Page 39 of High Hunt


  “Sure, Jack.” I went on back in and carted out the six-pack.

  “I’ll make arrangements with Clem to pick up the trailer,” he said as I got into the front seat with him. He started the car.

  “Where we going?” I asked him.

  “Just down the road a ways. I can’t stand to look at that damn trailer is all.”

  “OK.”

  We drove on out to the highway and then pulled off into a little roadside park.

  “God, man,” he said, opening a can of beer, “I’m just completely wiped out. It was all I could do to keep from tossin’ my cookies when you hauled out my shotgun.”

  “It’ll probably take you a while to get over this,” I told him, popping open a can for myself.

  “I don’t know if I ever will,” he said. “Danny, my hands shake all the time. I’m afraid, and I don’t know what the hell it is I’m afraid of—maybe everything. Shit, I’m afraid of guns, the trailer, bathrooms, blood—Christ, anything at all, and I just come all apart.”

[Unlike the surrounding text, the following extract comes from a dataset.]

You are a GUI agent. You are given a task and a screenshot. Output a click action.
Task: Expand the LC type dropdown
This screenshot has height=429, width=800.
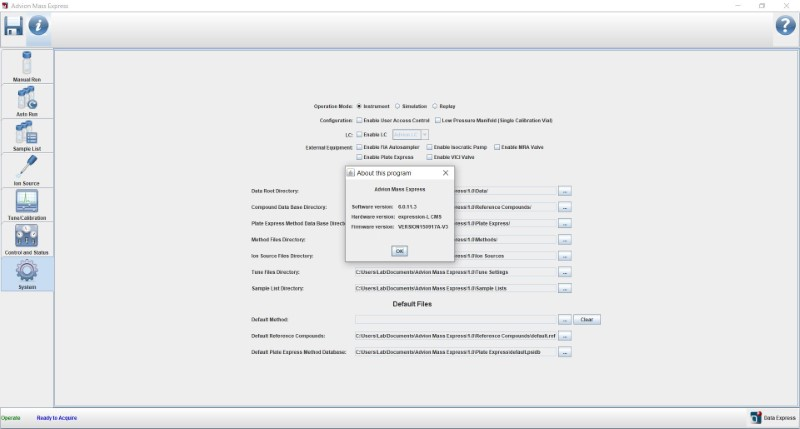click(x=425, y=134)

  “You’ll be all right, Jack. It’s just going to take you some time, that’s all.”

  He sat at the wheel, staring moodily out at the murky day. “I don’t know if you remember or not, but I had an argument with the Old Man once when I was a kid. I said that when a guy grew up, he wasn’t afraid of anything anymore.”

  “I remember,” I said.

  “He tried to tell me I was all wet, but I wouldn’t listen to him. I know what he meant now.”

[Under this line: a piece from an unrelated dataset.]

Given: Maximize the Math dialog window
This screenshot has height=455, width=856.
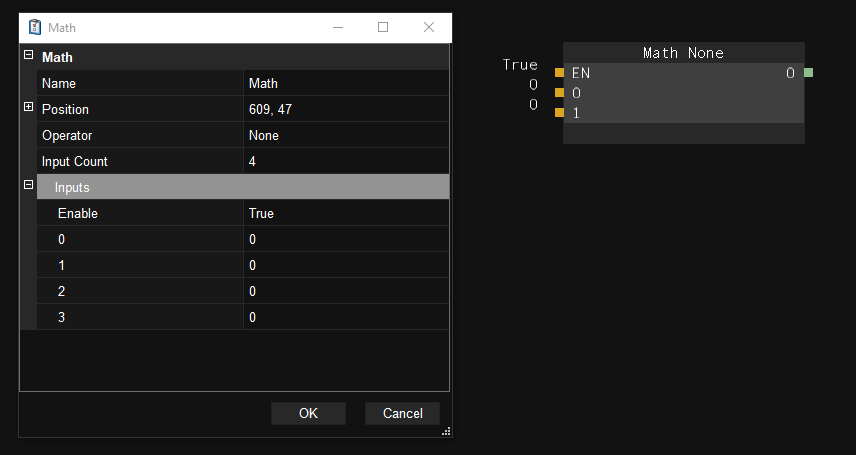Looking at the screenshot, I should click(x=382, y=27).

  We sat drinking beer and not saying much.

  “You fixed OK for money?” I asked him.

  “Christ, I don’t know. I don’t think Old Clem’ll spring loose with my check until Saturday. I hadn’t thought about that.”

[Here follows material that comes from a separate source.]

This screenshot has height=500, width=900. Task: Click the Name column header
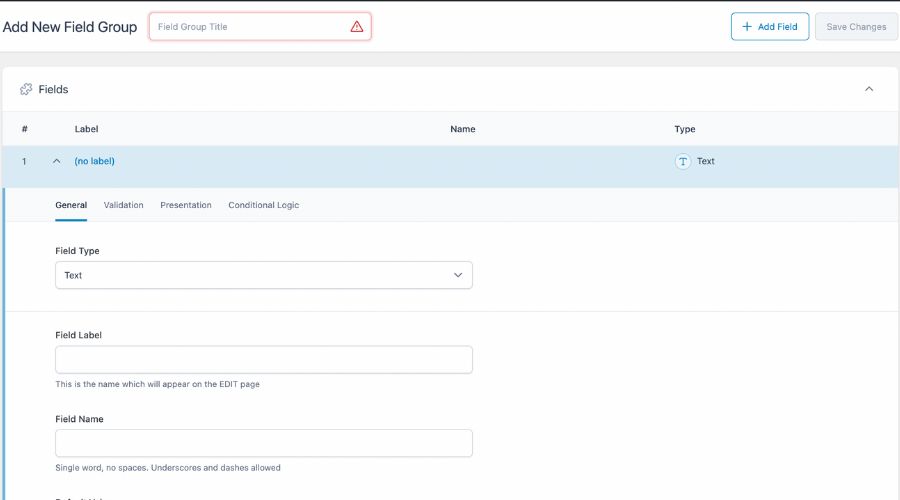coord(462,129)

  “I can give you twenty,” I said.

  “Hell,” he said, “I could always tap Sloane.”

  “I’d rather give it to you myself,” I said.

  “Shit,” he said, “you already done more than enough.”

  I shrugged. “You’re my brother, Jack. That’s what it’s all about.” I gave him a twenty.

  “Thanks, Kid,” he said. “I’ll get it back to you.”

  “No rush,” I said.

  “I suppose I ought to get goin’,” he said. “I’d like to make it to Portland before too late.”

  “Sure, Jack. Just drop me at the gate of the trailer court, OK?”

  “Right.”

  We drove on back and stopped outside the court.

  He held out his hand and we shook.

  “I probably won’t see you for a while,” he said, “but I’ll keep in touch.”

  “Sure, Jack.”

  “It’s been a wild six months or so, hasn’t it?”

  “Far out,” I said.

  “At least we got to go huntin’ together,” he said. “That’s somethin’ anyway.”

  “It was the best of it,” I told him.

  He nodded and I opened the door.

  “You know somethin’, Danny? What I was sayin’ about a guy bein’ afraid of things—that argument me and the Old Man had?”

  “Yeah?”

  “He was right, you know that?”

  “He usually was, Jack.”

  “Yeah. Well, I’ll tell you somethin’, and this is the straight stuff. Maybe I hide it pretty good, but to tell you the honest-to-God truth, I been afraid all my life. It just took somethin’ like this to make me realize it.”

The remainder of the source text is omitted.